David famously (or infamously) made a tragic mistake with Bathsheba in 2 Samuel 11. The fact that David not only took rebuke but confessed and repented in chapter 12 shows the depths of humility David emulated before the entire kingdom.


I don’t like to be wrong. Or to fail. I certainly don’t want others to know about it. However, there is rarely a more powerful moment than when I take advantage of the opportunity to apologize to my children. My kids also have the opportunity to practice the art of forgiveness when I allow confession and repentance to be a part of our relationship.


4. Models

I love the example Boaz gives us in the book of Ruth. He had fallen in love and wanted to marry Ruth, but given their customs and laws, there was another who had first dibs but didn't know it. Boaz chose to model integrity by bringing the matter up to him and abiding by their laws. Even though this might have meant losing Ruth to the other man. It's easy to tell kids how to behave. It's harder to model a life of total integrity.

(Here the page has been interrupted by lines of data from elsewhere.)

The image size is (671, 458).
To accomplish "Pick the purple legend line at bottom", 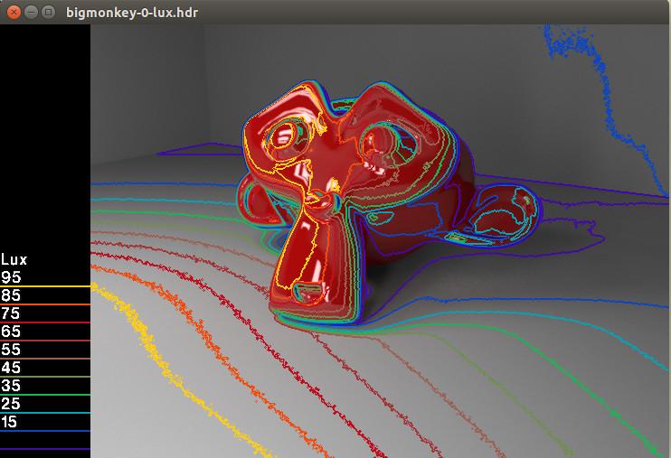I will coord(45,448).
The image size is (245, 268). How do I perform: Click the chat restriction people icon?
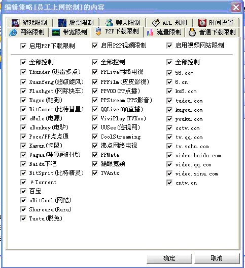pos(109,23)
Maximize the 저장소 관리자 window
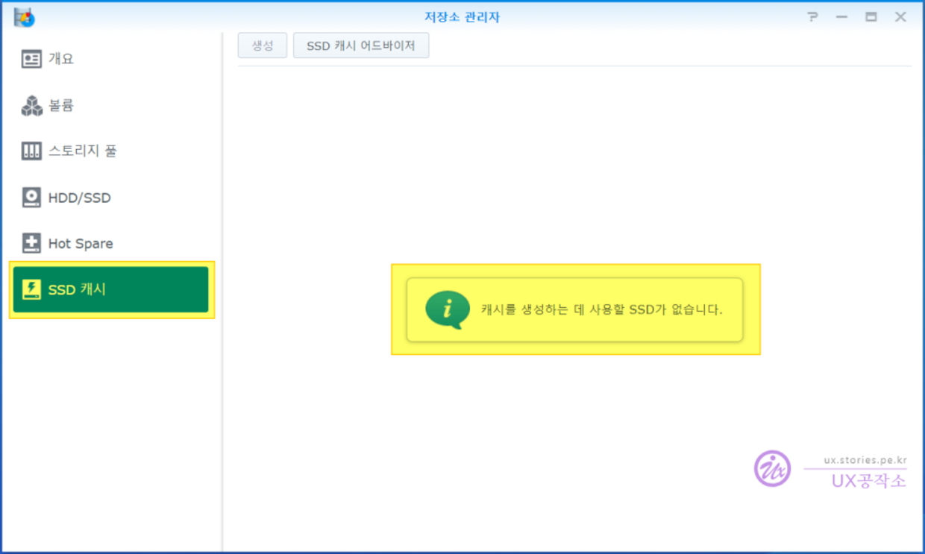 pyautogui.click(x=871, y=17)
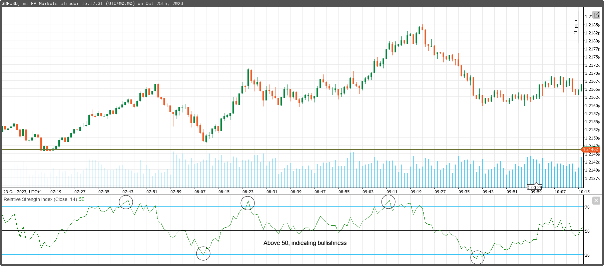Click the RSI 70 level axis label
604x266 pixels.
point(587,207)
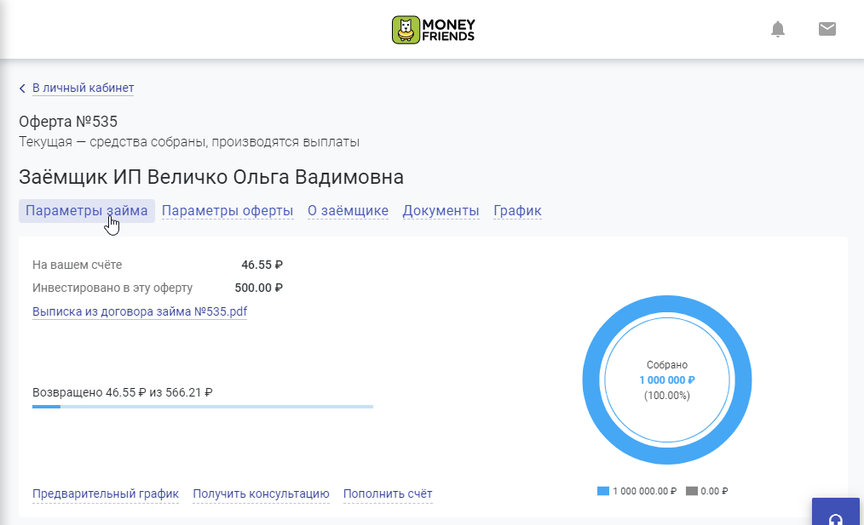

Children are always watching. 


When someone cuts me off in traffic. When my order is wrong. When I am running late. When I’m tired. When I REALLY want something. They are watching how I act. They see what I am willing to do to get my way. They will follow what they see far more than what I say.


5. Fully Present

One of my favorite (and convicting) stories is Matthew 19:13-15. The disciples felt that Jesus would be bothered by the kids looking for his attention. However, Jesus’ response was to stop everything and spend time with the children. He recognized their value and gave them his time and attention. I should be following this example. I need to be FULLY PRESENT. In a society that tries to keep me busy and distracted every microsecond of the day, a quick glance up or a reply of ‘in a minute’ seem to be my go-to response with my kids. The most loving thing I can do for my children is to be there for them. FULLY PRESENT. To listen to them, to see them, to learn about them, to respond to them in the moment, to share time together. Kids are begging parents to look up from their phones and ‘watch me’ at the playground. To share their schoolwork or pictures that they bring home. The time has come to decide exactly what sort of father I want to be. A bare minimum, distracted dad, or a reflection of my Heavenly Father, ready to forsake all for the sake of my precious child.